SUPPLIED RECORDS:

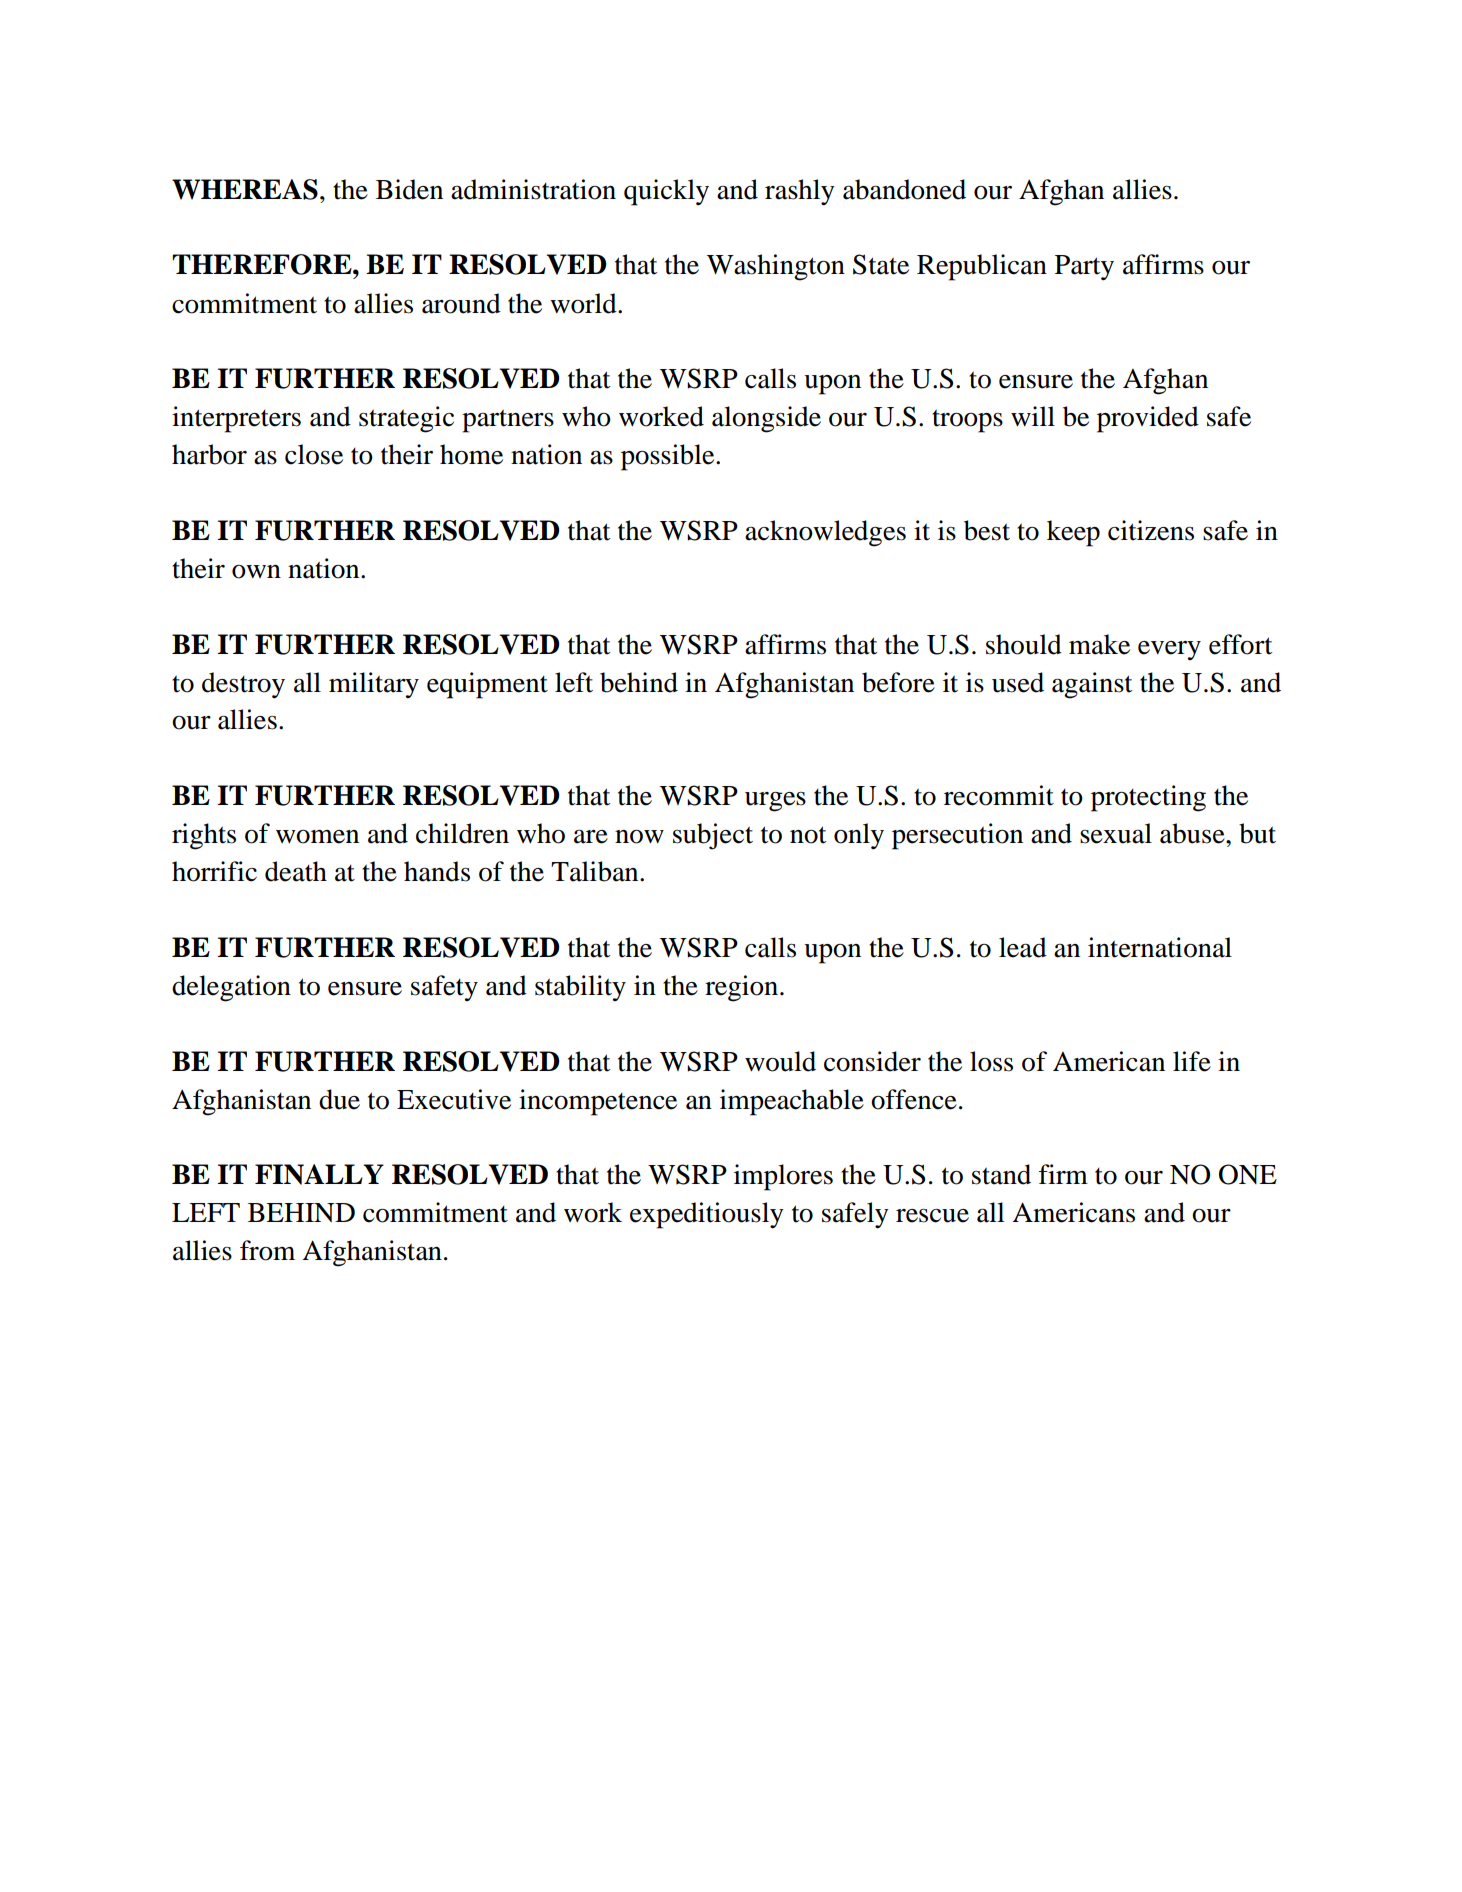 This page has width=1462, height=1892. Describe the element at coordinates (713, 836) in the page. I see `subject` at that location.
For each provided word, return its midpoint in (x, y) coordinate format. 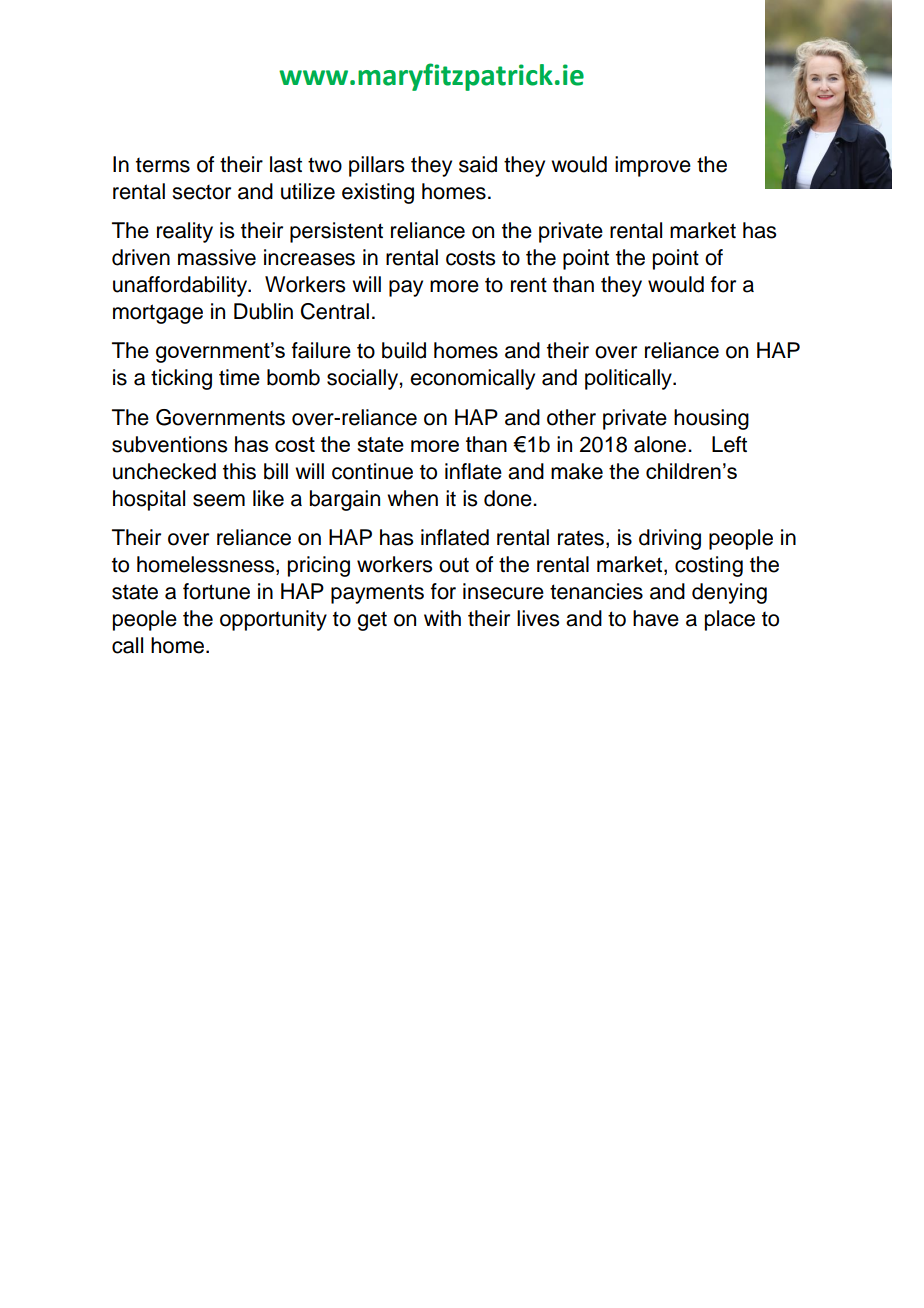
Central (335, 311)
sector (201, 192)
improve (653, 166)
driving (670, 539)
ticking (181, 379)
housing (711, 419)
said (478, 164)
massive (217, 257)
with (442, 618)
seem (219, 500)
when (412, 498)
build (404, 350)
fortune (216, 591)
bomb (293, 377)
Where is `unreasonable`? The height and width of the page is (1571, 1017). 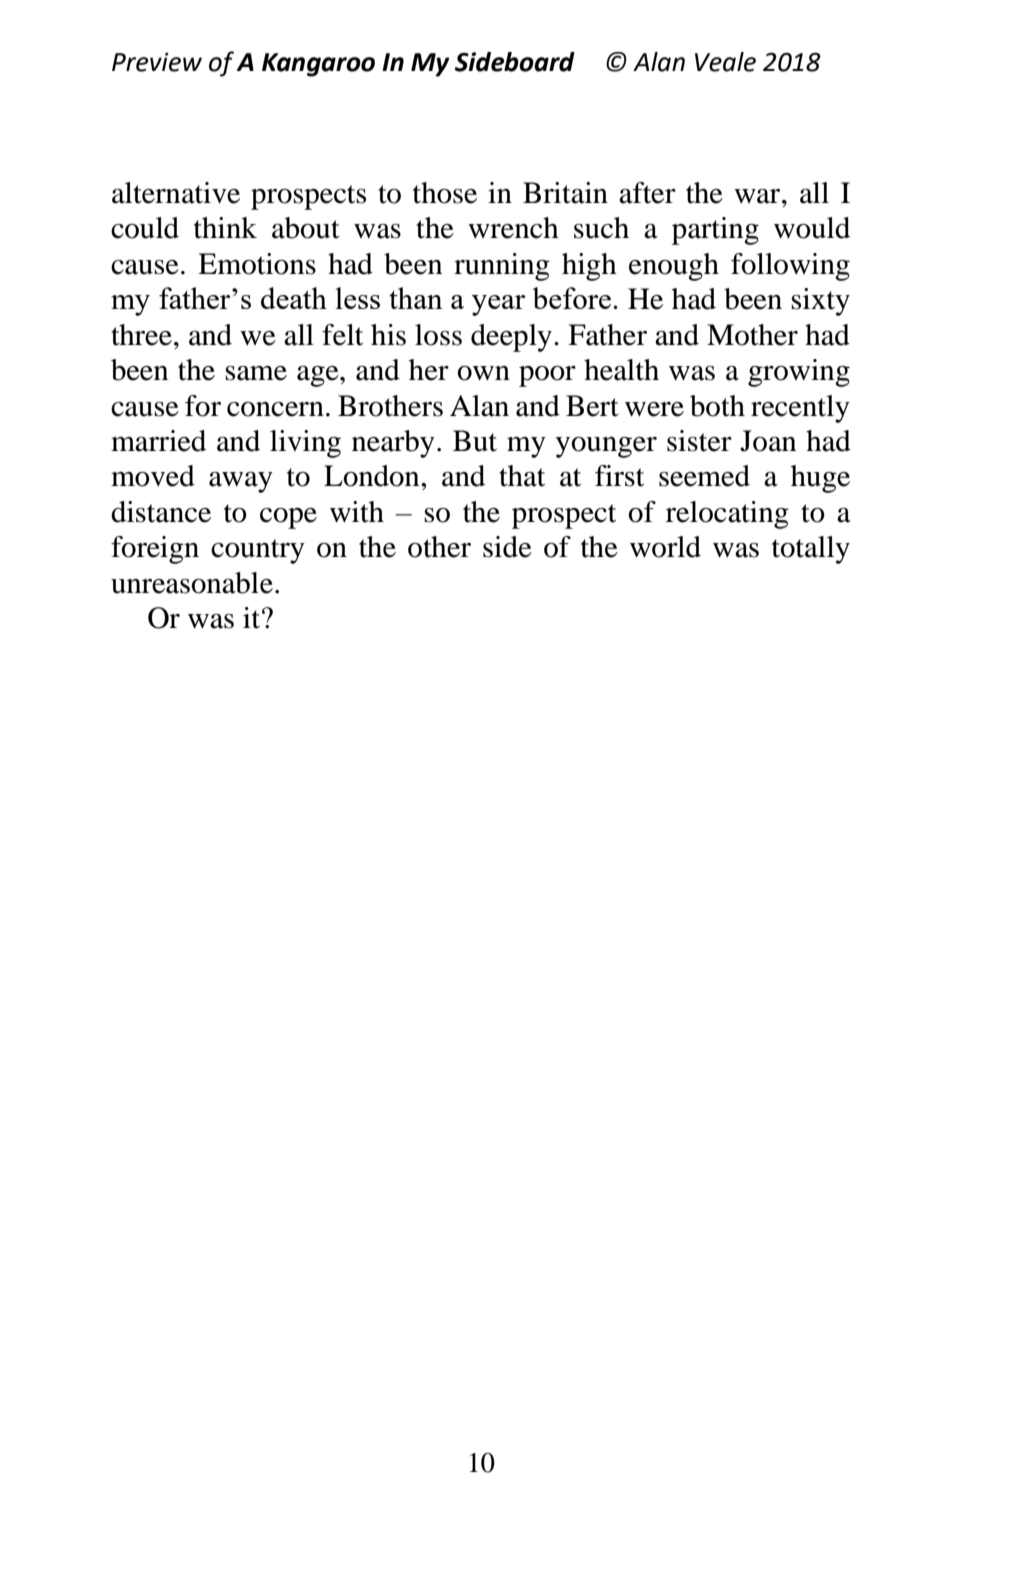 unreasonable is located at coordinates (192, 583).
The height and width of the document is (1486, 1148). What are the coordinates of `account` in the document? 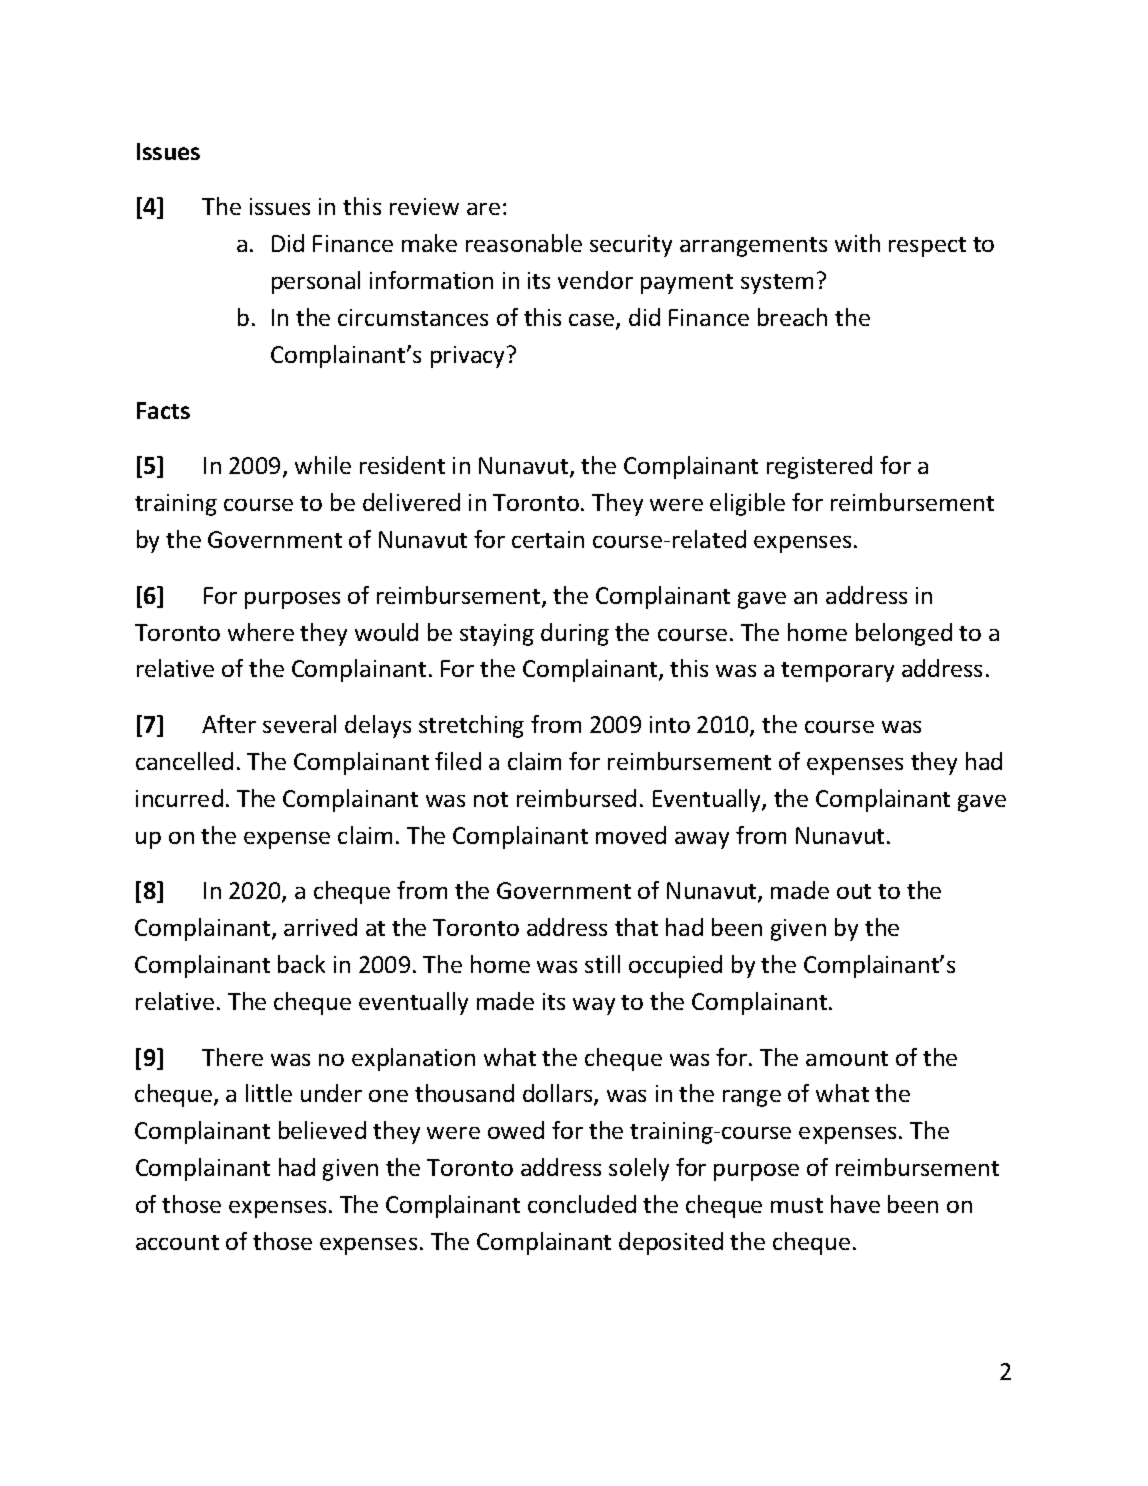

INSTRUCTIONS FOR THE TASK:
Give the lines from the very start of the records through the line containing "when (412, 498)", including that line, as a JSON list of strings with one string per line and no blank lines. Leave the pictures out.

EXERCISE RESULT:
[
  " This page has width=1462, height=1892. Describe the element at coordinates (713, 836) in the page. I see `subject` at that location.",
  "For each provided word, return its midpoint in (x, y) coordinate format. ",
  "Central (335, 311)",
  "sector (201, 192)",
  "improve (653, 166)",
  "driving (670, 539)",
  "ticking (181, 379)",
  "housing (711, 419)",
  "said (478, 164)",
  "massive (217, 257)",
  "with (442, 618)",
  "seem (219, 500)",
  "when (412, 498)"
]